Cpanel Password Protected Directory Access

[chiefboz]

Hello once again!

 

On my server there exists a directory that I have used cPanel to protect (as it has some pdf files I want to keep from unauthorized users). For our purposes, let's say the directory is named "secure", the realm is "zone", and I have created a user with the name "Aladdin" and the password "magicwand". These are not real values, but let's just pretend they are.

 

Here's what I want to have happen:

1. User logs in to site account system (which I've built).
   
2. User visits a page, say authorize.php, which essentially authorizes the user to the secure directory.
   
3. User is redirected to secure/index.php without needing to enter a username and password.
   

Is this possible?

 

Here is my (modified) authorize.php file.

 

<?php

// perform login check (Is the user logged in to a site account?) - if yes, sets $loggedin to true

if($loggedin) {
$permission = $row['math']; // Retrieve permission from the database.
if($permission == 0) { // If the user's account has not been authorized...
header('Location: index.php?permissionDenied=true'); // redirect them to the main page and inform them
} else {
// You have permission!
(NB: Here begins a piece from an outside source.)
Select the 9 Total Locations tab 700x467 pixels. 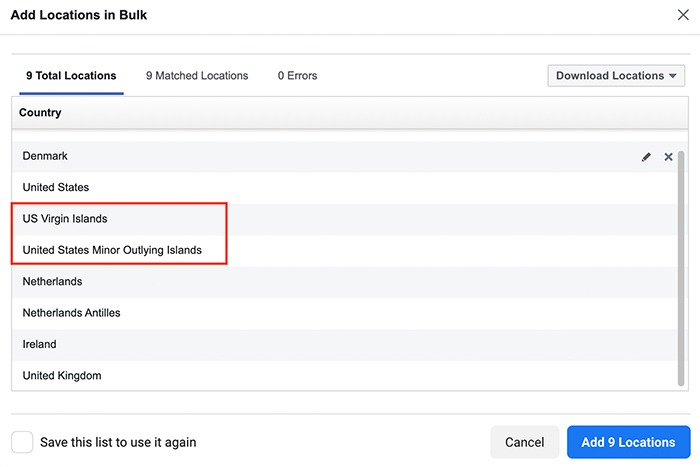click(x=71, y=76)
Proceed!
header('Authorization: Basic '.base64_encode('Aladdin:magicwand'));
header('Location: secure/index.php'); // obviously substituting in the full URL of the index page.
}
}

With this code, the user is still prompted for the credentials of realm "zone" at secure/.

 

Thanks for your help!

[requinix]

It's not. You can't authenticate on behalf of the browser and you can't tell the browser what the credentials are (short of putting them in the URL which is a bad idea).

 

If you want to automatically authenticate people then you'll need to write/find something to let you do that, and it won't involve the server built-in authentication. Though you can store the credentials in a .htpasswd file if you so wish (so long as you don't use it to lock down the directory in Apache).